WHILE I was trying to update my notes on Facebook, I came across a personal entry about an essay made by one of my students in junior high some years ago. I must have read it so many times before, yet while I was re-reading the essay I still could not help but be moved by the passion it carries. Let me share it with you.

Here goes:

I went lazily to school on the last day of school year 2010. After meeting up with deadlines and requirements, I was exhausted and tired. But since it was our last class day I had to come to work.

So I got into my first class that morning and did our morning prayer. I had my class seated, and then I wrote on the board: “What have you learned in my subject this year?”
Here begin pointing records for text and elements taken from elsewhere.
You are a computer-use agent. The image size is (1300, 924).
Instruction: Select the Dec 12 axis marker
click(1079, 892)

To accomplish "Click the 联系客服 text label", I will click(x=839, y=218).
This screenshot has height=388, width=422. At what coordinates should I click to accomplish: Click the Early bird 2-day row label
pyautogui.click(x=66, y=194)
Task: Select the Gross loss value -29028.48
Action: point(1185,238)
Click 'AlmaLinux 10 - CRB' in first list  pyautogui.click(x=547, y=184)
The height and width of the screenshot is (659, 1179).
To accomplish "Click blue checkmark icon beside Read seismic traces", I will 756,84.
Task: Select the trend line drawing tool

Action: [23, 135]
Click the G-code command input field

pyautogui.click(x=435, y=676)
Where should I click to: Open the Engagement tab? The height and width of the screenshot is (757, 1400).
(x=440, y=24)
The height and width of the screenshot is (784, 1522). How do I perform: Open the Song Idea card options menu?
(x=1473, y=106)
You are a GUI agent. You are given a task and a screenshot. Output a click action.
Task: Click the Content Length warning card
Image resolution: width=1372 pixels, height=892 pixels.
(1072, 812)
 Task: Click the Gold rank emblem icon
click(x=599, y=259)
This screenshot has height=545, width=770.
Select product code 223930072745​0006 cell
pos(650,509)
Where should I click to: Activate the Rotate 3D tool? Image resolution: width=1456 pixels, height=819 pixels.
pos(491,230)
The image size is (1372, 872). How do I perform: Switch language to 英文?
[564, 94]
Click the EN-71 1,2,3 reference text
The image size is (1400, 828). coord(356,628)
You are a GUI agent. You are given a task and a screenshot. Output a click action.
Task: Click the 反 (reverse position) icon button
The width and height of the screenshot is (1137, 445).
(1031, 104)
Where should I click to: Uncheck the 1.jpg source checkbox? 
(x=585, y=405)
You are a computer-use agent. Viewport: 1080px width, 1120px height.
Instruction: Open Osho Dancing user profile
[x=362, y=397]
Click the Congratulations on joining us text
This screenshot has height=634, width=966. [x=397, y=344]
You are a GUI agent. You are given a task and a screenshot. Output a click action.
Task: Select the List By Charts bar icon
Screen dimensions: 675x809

After 15 minutes, Kahlil Angeles, the most timid in class, came forward to hand in his paper. At the speed of how he wrote it, I thought he was just trying to get it over and done with. To my surprise this was what he wrote:

“All throughout this year I have learned a lot of things about the history of the world. One year is a short amount of time and we have not fully taken up all parts of the world.

Since the beginning of time, humanity has continuously evolved from simple nomads to ambitious emperors. I have learned about the rise and the fall of many great civilizations. Truly, ambition is the enemy of success. To note, empires have descended from their glory and have become a mere footnote in history due to this egotism.

It would be wise to take a look back in our past and contemplate on our present society. If we keep on making the same mistakes over and over again, then we are nothing more than a mere replica of a dog chasing its tail. We would always be going in circles without any progress in our social responsibilities and awareness.

Over time, our ancestors made a lot of mistakes, but as time progressed, the world has slowly made advancements. However, these are merely advancements in science and technology. What needs to be improved is our mentality and sense of maturity. If we look closer, all of us are like crying babies. We keep on complaining but we are not actually doing anything to solve our problems.

Actions speak louder than words and I think that the world needs to change for the better. I can only do so much as a student but as the saying goes ‘a bird must learn to walk before it can fly.’”

Kahlil has recently graduated from medical school. In his college years, he volunteered to assist my office (UN-RCE) in implementing series of projects intended to help rebuild the community of Sendong survivors. Indeed, not only did he learn to walk, he has started a good take off as well.

Now isn’t education supposed to be about that, i.e., making them think as well and be part of the solution to all the problems we face as a community? Students like Kahlil are just what we need in our community. In fact, the likes of him is what we need to run our local governments; those whose actions are way louder than their words.